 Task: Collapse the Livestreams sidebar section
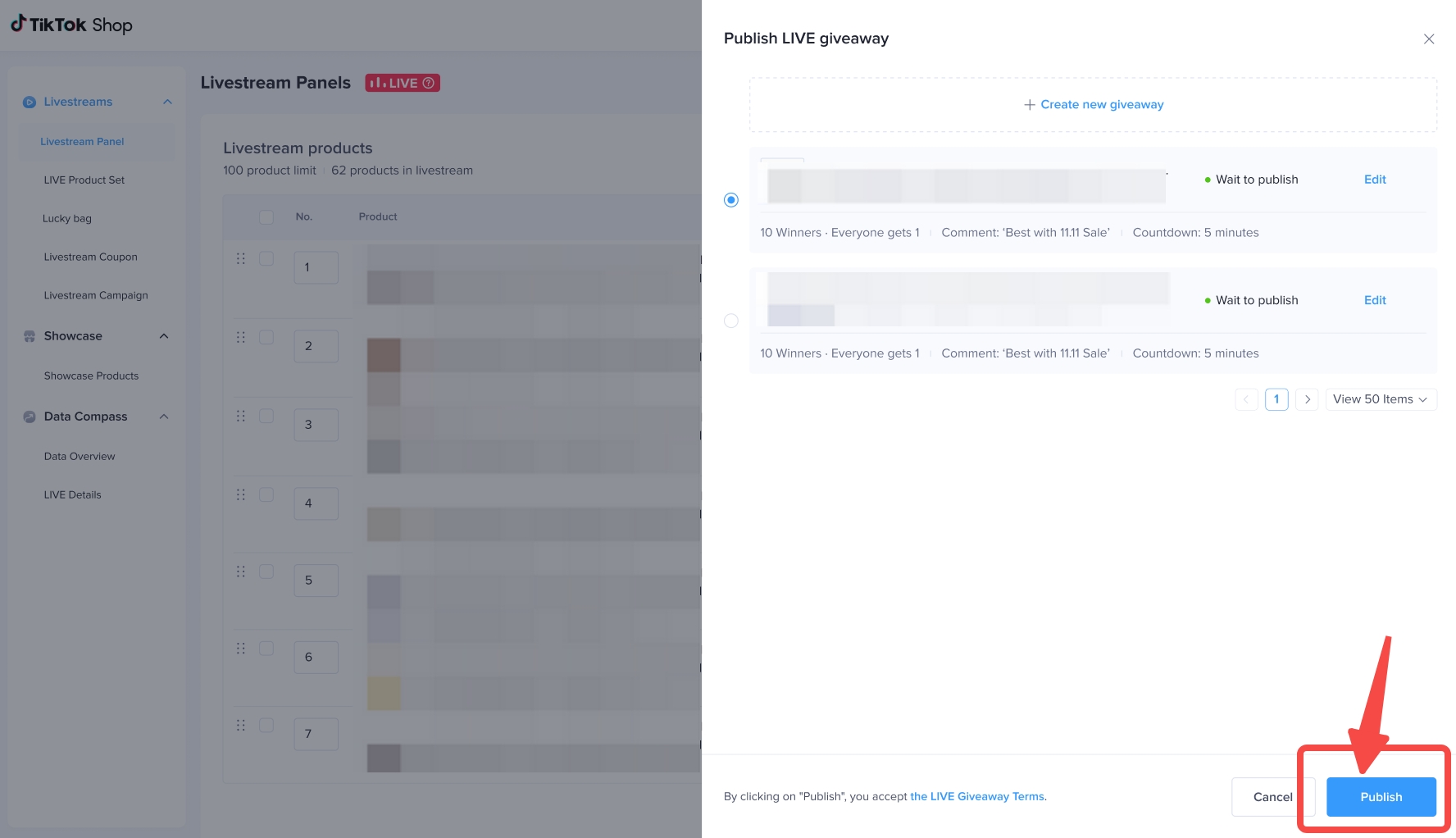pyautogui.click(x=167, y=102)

-----

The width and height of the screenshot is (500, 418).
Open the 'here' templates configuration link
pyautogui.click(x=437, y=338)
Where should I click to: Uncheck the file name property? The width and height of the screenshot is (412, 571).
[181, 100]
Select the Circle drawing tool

-----

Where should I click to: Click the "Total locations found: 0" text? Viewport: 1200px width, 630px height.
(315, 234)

-----

## ASSIGNMENT
Reproduce, word for word and in full, only the lines above that start at the line with "Open the 'here' templates configuration link" and run through the line with "Select the Circle drawing tool", both ends included.

## OUTPUT FOR THIS EXERCISE
Open the 'here' templates configuration link
pyautogui.click(x=437, y=338)
Where should I click to: Uncheck the file name property? The width and height of the screenshot is (412, 571).
[181, 100]
Select the Circle drawing tool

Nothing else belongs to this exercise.